Like other towns listed in this article, Bomigo has a very dark open secret: There are no female goats in the town. The town is populated by male goats only, which are able to reproduce and give birth to other male goats. It is currently unclear if this is due to a spirit or god imposing this anomaly o the land, or if it is a curse. This phenomenon has given the town a very mysterious theme and atmosphere.
Over a century ago, due to territorial disputes over which of the two towns a portion of land should belong to, the people of Nkunya and Alavanyo, both in the Volta Region, got into a tribal war that has lasted for over 100 years and claimed so many lives. Despite numerous interventions by governmental bodies and several cultural institutions to curtail the dispute, the citizens of both towns start fighting again every now and again and that revives the war all over again.
This has made both towns and their environs a very scary and unsafe place to live, with citizens ever always fleeing to greener pastures. The government has on several occasions instituted curfews on the towns, which further restrict the activities of the citizens and makes their lives unbearable. Doctors, teachers and other public sector workers who are posted to the area often refuse to report to their posts or leave later on when the going gets too tough.
This circle is named after the first President of the Republic of Ghana – Dr. Kwame Nkrumah. It is a central point in Accra and life never stops here. Crime rate is on the high and it is presently facing a crisis involving drug gangs. Street crimes such as muggings and theft are also common, making this an undesirable destination for most people. And please, don’t travel alone at night and be careful when buying valuable items like phones from hawkers.

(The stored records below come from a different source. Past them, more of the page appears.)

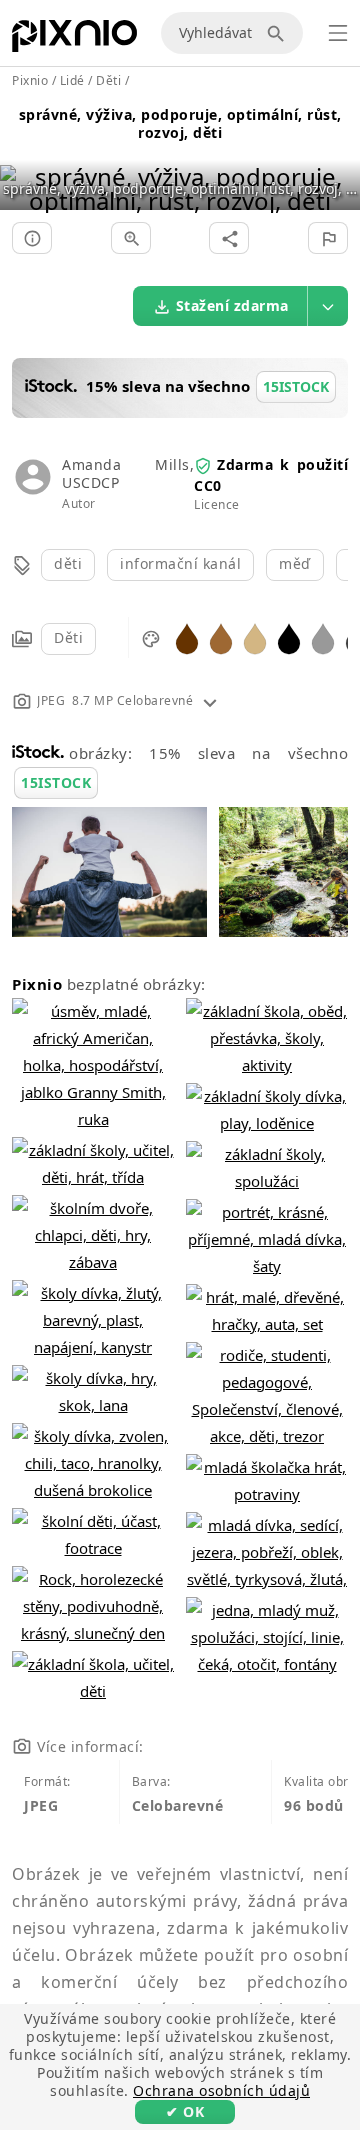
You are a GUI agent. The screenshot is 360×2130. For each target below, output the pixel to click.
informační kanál (180, 563)
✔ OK (185, 2111)
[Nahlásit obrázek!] (328, 238)
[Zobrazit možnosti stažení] (328, 306)
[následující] (337, 163)
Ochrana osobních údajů (221, 2090)
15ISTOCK (56, 782)
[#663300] (187, 637)
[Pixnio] (74, 40)
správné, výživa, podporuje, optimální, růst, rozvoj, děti (180, 123)
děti (68, 563)
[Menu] (338, 33)
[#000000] (289, 637)
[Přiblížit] (131, 238)
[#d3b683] (255, 637)
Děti (68, 637)
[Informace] (32, 238)
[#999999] (323, 637)
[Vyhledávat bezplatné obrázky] (279, 33)
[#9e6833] (221, 637)
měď (295, 563)
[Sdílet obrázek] (229, 238)
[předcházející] (22, 163)
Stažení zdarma (232, 305)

Seva is an Island located in the Keta Lagoon in the Volta Region of Ghana. This island is important as a bird watching site because it is a stop over point for many migratory birds. The town has many attractions such as the sandy beaches, general cleanliness and local story telling in Ewe.
However, the town also has a very mysterious and superstitious cultural background. According to popular folklore, the stones on the beach of Seva cannot be carried across the sea to the mainland. The gods of the island simply will not allow it. Trying to defy the gods and carrying stones across the sea will have unfortunate consequences on anyone carrying out the act.
The Sefwi-Wiawso District is a district located in the Western Region of Ghana. Its capital is Wiawso, and It was elevated to the status of a municipal assembly in 2012. The town has been under constant media scrutiny due to the high levels of murder that take place there.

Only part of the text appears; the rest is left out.